• [Kutipan Terpilih]:
────────

Penemuan Harta Karun Emas oleh Petani di Jawa, Jadi Temuan Bersejarah

Faqih Ahmd

Foto: Ilustrasi Harta Karun Emas. (Dok. Freepik)

Kisah penemuan harta karun secara tak sengaja ternyata pernah terjadi di Indonesia. Seorang petani sederhana di Jawa menemukan emas dalam jumlah besar saat sedang menggarap lahannya.

Pada tahun 1990, seorang petani bernama Cipto Suwarno tengah menggali sawahnya di Desa Wonoboyo, Klaten, Jawa Tengah. Ia telah lebih dari seminggu mencangkul dari pagi hingga sore demi memperbaiki aliran irigasi yang terganggu akibat proyek di sekitarnya. Namun, pada Rabu, 17 Oktober 1990, di kedalaman sekitar 2,5 meter, cangkul Suwarno mengenai benda keras.

Awalnya ia mengira hanya batu, tetapi ketika diangkat, ternyata benda itu adalah guci keramik yang berlapis emas. Temuan itu mengejutkannya hingga ia berteriak kegirangan. Di hadapan warga dan pejabat desa, penggalian dilanjutkan dan ditemukanlah harta karun berupa emas seberat 16 kilogram.

Menurut laporan Tempo (3 November 1990), isi harta itu terdiri dari berbagai benda emas, seperti bokor, tutup bokor, gayung, baki, gelang, cincin, guci, mangkuk, piring, keris, tas tangan, manik-manik, pipa rokok, subang, dan uang logam. Penemuan ini kemudian dikenal sebagai Harta Karun Wonoboyo dan menjadi salah satu temuan arkeologi emas terbesar di Indonesia.

Para ahli menduga harta tersebut berasal dari akhir abad ke-9 hingga pertengahan abad ke-10. Indikasi ini terlihat dari motif dan gaya pada benda-benda emas, seperti ukiran cerita Ramayana di mangkuk dan tulisan “Saragi Diah Bunga” di koin emas.

────────

• [Bahan yang Disediakan]:
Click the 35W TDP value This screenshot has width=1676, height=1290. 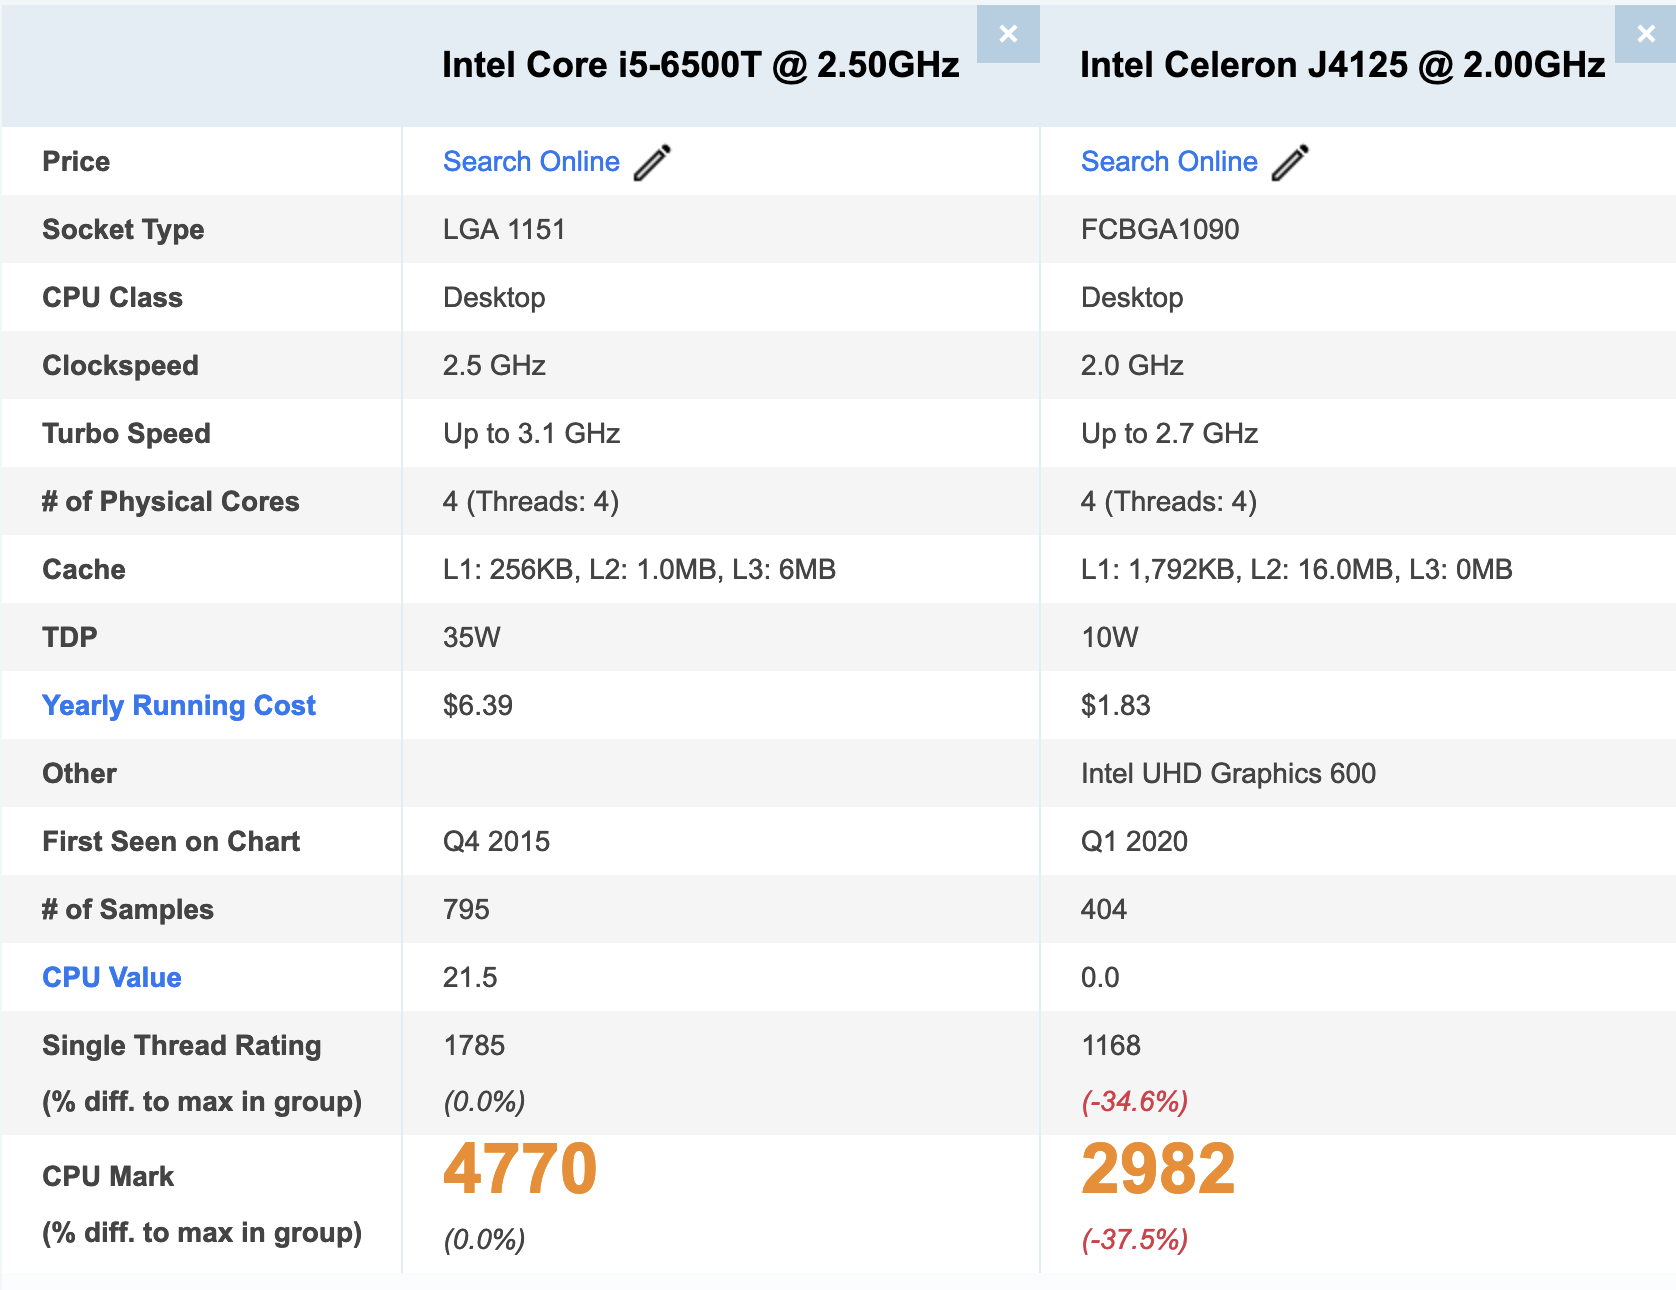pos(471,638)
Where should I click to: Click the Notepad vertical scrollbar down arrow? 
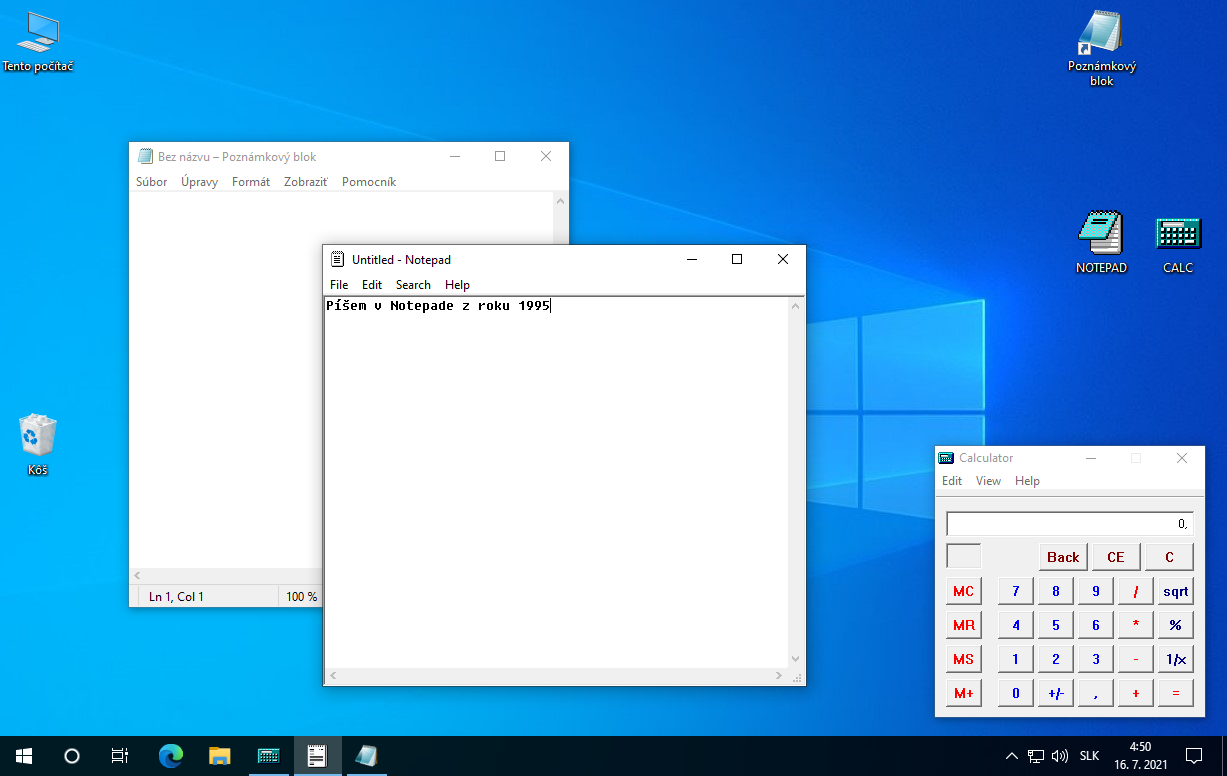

────────

• [Tugas]:
Cetaklah tanpa perubahan bagian artikel tentang penemuan harta karun emas di Wonoboyo yang dibuka dengan kata-kata yang memuat "Menurut laporan Tempo" dan ditutup dengan "terbesar di Indonesia.".

• [Penyelesaian]:
Menurut laporan Tempo (3 November 1990), isi harta itu terdiri dari berbagai benda emas, seperti bokor, tutup bokor, gayung, baki, gelang, cincin, guci, mangkuk, piring, keris, tas tangan, manik-manik, pipa rokok, subang, dan uang logam. Penemuan ini kemudian dikenal sebagai Harta Karun Wonoboyo dan menjadi salah satu temuan arkeologi emas terbesar di Indonesia.